[Extracted records]
==========

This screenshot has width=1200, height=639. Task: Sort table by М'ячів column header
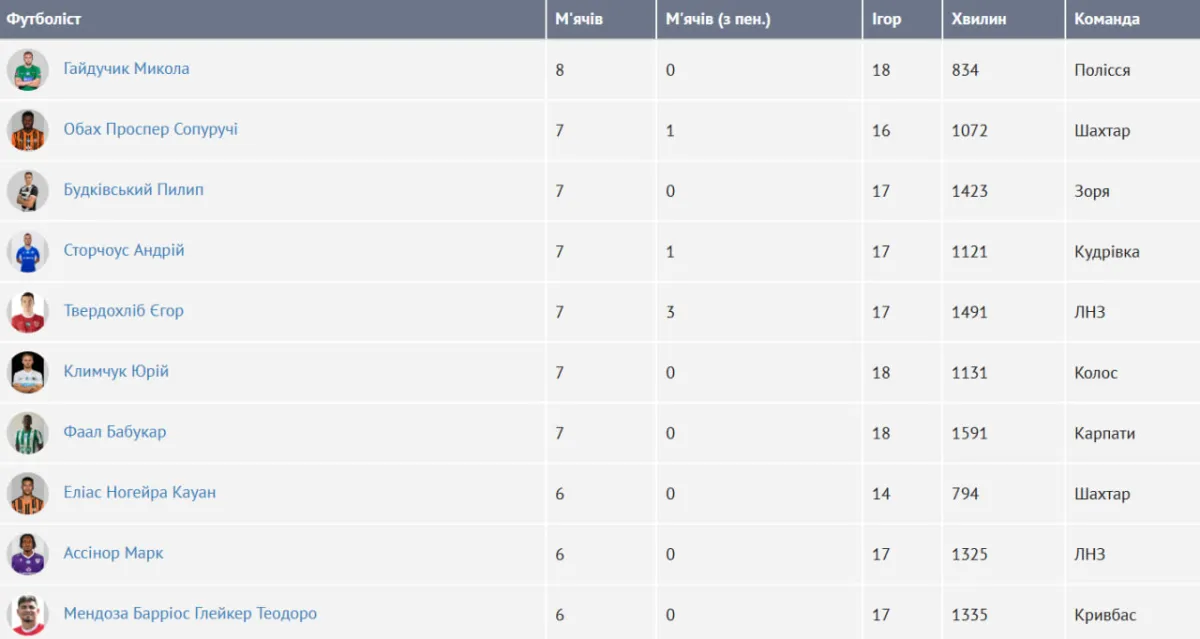click(579, 19)
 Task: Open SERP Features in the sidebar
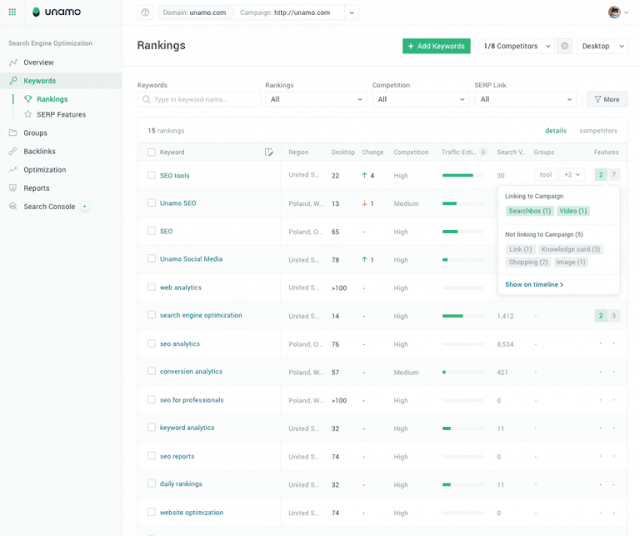click(61, 115)
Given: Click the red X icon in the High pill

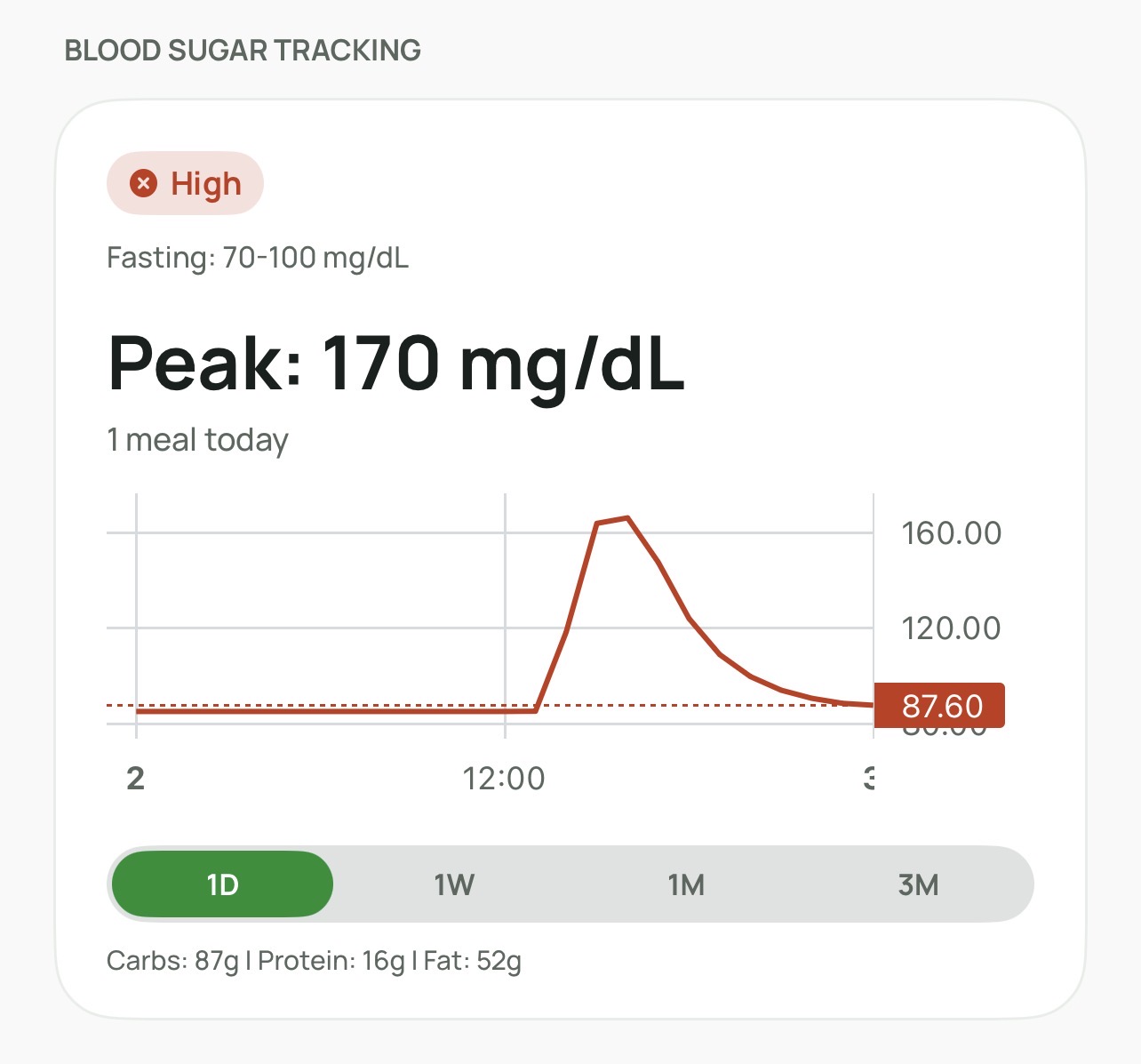Looking at the screenshot, I should coord(143,183).
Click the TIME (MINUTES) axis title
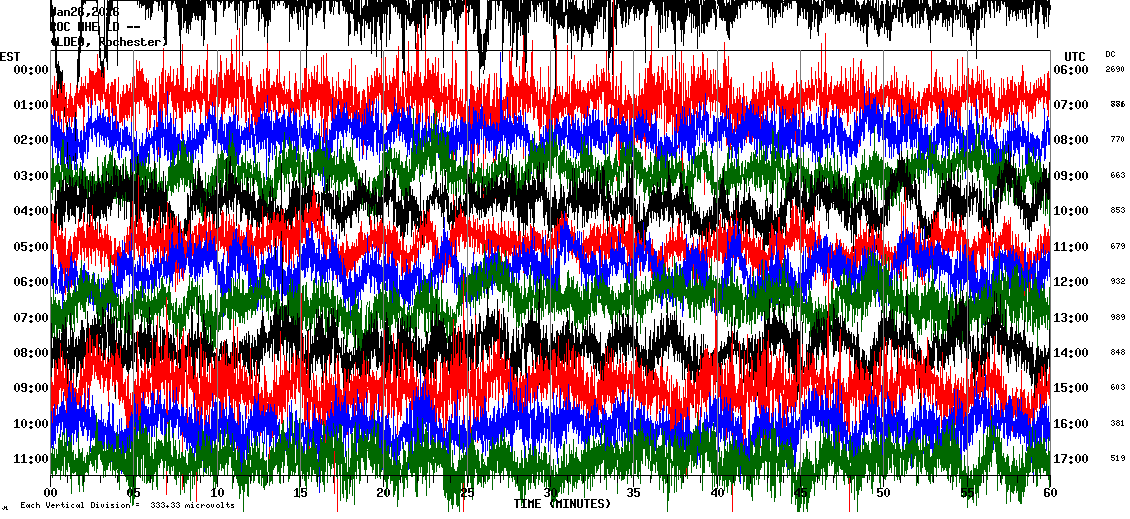The width and height of the screenshot is (1130, 519). click(x=562, y=504)
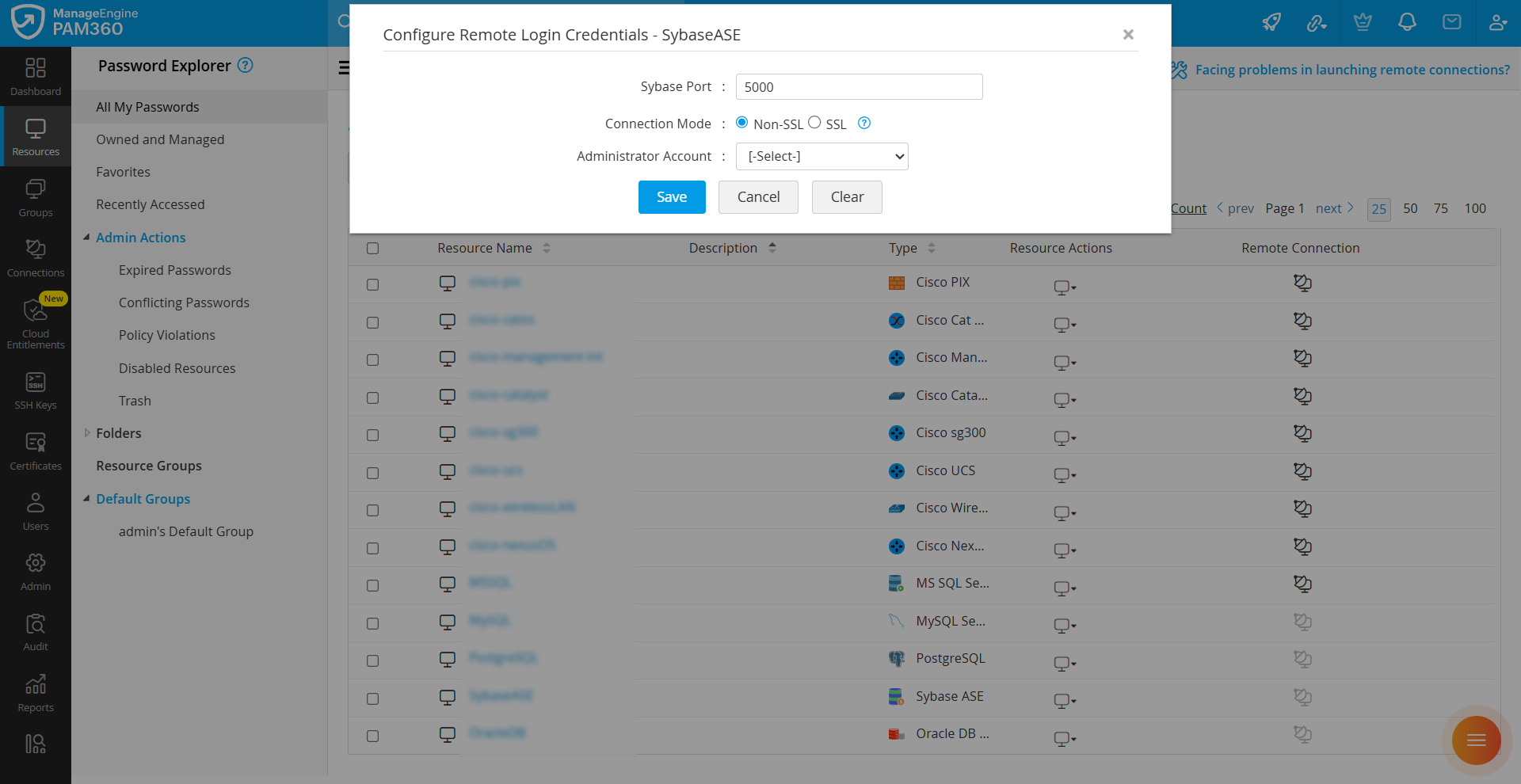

==========

= Problem statement =
All entries are to be duplicated exactly, with the pictures left out.

= Worked solution =
This screenshot has width=1200, height=639. Task: Sort table by М'ячів column header
click(579, 19)
 Task: Open SERP Features in the sidebar
click(61, 115)
Given: Click the red X icon in the High pill

Looking at the screenshot, I should coord(143,183).
Click the TIME (MINUTES) axis title
The width and height of the screenshot is (1130, 519). click(x=562, y=504)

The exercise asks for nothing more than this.